Task details:
Reproduce a passage from the curve-intersection thread below: begin at the words "The angle of" and stop after the words "Answer: (D)".

Source excerpt:
Question

The angle of intersection of the two curves $xy = a^2$ and $x^2 + y^2 = 2a^2$ is

• A. $\frac {\pi} {6}$
• B. $\frac {\pi} {4}$
• C. $\frac {\pi} {3}$
• D. none of these

Answer 1

Answer: (D)

none of these

Answer 2

$xy = a^2$ $\Rightarrow y = \frac{a^{2}}{x}$ $\Rightarrow \frac{dy}{dx}=-\frac{a^{2}}{x^{2}}$ $x^{2}+y^{2} = 2a^{2}$ $\Rightarrow 2x + 2y \frac{dy}{dx}=0$ $\Rightarrow \frac{dy}{dx}=-\frac{x}{y}$. Let $\left(x_{1}, y_{1}\right)$ be the pt. of intersection of the curves. $\left(\frac{dy}{dx}\right)$ at $\left(x_{1}, y_{1}\right)$ for first curve $= - \frac{a^{2}}{x^{2}_{1}}$ and for second $= - \frac{x_{1}}{y_{1}}$. Now $x^{2}_{1} + y^{2}_{1} = 2a^{2}, x_{1}y_{1} = a^{2}$ $\Rightarrow \left(x^{2}_{1}-y^{2}_{1}\right)^{2}=\left(x^{2}_{1}-y^{2}_{1}\right)^{2}-4\,x^{2}_{1}y^{2}_{1}$ $= 4a^{4} - 4a^{4} = 0$ $\Rightarrow x^{2}_{1}=y^{2}_{1}$ But $x^{2}_{1}+y^{2}_{1}=2a^{2}$ $\Rightarrow 2\,x^{2}_{1} = 2a^{2}$ $\Rightarrow x^{2}_{1} = a^{2}$ $\Rightarrow y^{2}_{1} = a^{2}$ $\therefore x_{1} = y_{1} = a$ $\therefore$ slopes of the two curves at $\left(x_{1}, y_{1}\right)$ are equal and is $- 1$. $\therefore$ angle $= \pi$

Given data:
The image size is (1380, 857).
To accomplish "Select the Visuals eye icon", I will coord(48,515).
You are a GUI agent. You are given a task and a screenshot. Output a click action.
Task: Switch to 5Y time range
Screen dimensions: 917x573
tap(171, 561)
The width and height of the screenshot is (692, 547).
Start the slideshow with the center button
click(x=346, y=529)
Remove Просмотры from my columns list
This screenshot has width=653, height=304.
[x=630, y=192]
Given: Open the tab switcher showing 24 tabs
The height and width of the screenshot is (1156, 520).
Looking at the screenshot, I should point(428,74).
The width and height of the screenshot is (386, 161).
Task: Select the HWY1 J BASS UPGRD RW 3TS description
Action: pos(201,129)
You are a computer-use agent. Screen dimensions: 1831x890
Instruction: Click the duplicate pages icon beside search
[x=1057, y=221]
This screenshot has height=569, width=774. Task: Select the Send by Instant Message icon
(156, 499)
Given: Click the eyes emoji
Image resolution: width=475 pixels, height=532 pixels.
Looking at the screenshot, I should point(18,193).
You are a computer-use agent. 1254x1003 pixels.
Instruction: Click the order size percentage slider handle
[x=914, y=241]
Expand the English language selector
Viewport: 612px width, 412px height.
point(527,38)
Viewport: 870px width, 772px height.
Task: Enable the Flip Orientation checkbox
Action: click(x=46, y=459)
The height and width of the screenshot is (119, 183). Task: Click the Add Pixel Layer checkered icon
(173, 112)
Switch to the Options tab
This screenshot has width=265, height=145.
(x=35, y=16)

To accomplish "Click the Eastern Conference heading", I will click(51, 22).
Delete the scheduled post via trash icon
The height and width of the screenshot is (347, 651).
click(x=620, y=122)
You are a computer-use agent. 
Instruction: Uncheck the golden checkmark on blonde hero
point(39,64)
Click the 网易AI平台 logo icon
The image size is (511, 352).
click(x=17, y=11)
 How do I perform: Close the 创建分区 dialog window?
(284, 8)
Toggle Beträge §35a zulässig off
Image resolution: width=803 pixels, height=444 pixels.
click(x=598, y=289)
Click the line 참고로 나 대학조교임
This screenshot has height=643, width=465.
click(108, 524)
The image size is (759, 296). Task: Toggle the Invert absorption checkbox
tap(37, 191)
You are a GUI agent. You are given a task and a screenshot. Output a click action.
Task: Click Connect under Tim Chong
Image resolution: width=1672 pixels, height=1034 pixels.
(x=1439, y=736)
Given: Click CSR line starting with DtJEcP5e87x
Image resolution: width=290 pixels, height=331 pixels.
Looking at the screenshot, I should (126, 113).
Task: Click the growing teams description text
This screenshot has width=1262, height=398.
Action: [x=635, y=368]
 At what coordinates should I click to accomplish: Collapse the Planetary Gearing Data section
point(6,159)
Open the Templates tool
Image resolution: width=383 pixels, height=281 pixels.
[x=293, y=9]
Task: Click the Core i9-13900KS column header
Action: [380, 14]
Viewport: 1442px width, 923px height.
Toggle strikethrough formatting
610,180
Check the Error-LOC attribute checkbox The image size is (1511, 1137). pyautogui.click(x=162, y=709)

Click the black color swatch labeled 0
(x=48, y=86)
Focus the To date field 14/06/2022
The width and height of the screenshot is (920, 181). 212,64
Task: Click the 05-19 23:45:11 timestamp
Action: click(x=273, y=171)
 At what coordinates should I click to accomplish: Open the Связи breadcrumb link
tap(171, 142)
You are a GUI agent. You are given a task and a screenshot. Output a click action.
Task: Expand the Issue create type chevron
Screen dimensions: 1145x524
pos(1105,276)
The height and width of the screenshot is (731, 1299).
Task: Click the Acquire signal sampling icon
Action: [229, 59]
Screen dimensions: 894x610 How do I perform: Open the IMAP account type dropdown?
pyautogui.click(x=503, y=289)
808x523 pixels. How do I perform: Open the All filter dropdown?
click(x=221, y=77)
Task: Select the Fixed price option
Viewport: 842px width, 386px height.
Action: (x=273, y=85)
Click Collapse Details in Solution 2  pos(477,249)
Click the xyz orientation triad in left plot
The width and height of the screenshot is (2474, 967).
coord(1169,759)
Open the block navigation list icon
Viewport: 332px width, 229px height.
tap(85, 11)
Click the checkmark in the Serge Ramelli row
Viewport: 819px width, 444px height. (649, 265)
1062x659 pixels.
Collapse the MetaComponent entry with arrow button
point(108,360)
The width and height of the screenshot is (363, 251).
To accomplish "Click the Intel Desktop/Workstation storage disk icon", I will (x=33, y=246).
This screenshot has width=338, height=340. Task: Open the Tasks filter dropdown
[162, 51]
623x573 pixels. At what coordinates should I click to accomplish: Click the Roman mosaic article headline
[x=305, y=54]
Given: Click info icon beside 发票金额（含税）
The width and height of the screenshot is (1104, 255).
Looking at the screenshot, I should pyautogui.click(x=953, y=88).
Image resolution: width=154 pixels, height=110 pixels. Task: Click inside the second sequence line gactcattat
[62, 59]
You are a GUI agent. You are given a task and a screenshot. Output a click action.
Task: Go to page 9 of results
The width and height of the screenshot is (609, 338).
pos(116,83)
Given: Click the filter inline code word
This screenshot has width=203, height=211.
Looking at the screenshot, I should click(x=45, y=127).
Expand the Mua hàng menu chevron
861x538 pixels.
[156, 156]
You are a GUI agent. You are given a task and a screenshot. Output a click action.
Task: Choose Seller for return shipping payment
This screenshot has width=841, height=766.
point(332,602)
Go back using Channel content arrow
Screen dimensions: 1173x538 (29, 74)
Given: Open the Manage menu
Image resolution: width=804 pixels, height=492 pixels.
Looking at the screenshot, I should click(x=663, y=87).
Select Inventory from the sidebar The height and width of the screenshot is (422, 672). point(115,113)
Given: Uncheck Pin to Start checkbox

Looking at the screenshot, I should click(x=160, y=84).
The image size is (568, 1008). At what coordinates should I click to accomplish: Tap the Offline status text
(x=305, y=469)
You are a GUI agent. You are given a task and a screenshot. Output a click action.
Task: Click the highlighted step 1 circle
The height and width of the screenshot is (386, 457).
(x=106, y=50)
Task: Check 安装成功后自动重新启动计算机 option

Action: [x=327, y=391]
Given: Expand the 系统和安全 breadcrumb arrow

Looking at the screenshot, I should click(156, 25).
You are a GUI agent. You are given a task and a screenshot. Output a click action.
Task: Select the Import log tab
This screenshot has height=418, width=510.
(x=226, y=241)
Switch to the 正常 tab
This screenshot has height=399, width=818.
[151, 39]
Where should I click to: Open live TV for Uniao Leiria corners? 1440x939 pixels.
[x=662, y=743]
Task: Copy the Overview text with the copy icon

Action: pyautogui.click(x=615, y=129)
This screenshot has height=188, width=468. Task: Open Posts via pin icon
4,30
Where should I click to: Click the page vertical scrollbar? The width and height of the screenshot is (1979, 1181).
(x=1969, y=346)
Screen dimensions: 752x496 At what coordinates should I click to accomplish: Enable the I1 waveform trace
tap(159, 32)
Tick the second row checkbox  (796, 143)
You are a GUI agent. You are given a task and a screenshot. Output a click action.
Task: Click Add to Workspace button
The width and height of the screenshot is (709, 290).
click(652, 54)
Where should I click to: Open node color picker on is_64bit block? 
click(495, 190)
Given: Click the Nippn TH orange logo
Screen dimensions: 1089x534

The reply:
The angle of intersection of the two curves $xy = a^2$ and $x^2 + y^2 = 2a^2$ is

• A. $\frac {\pi} {6}$
• B. $\frac {\pi} {4}$
• C. $\frac {\pi} {3}$
• D. none of these

Answer 1

Answer: (D)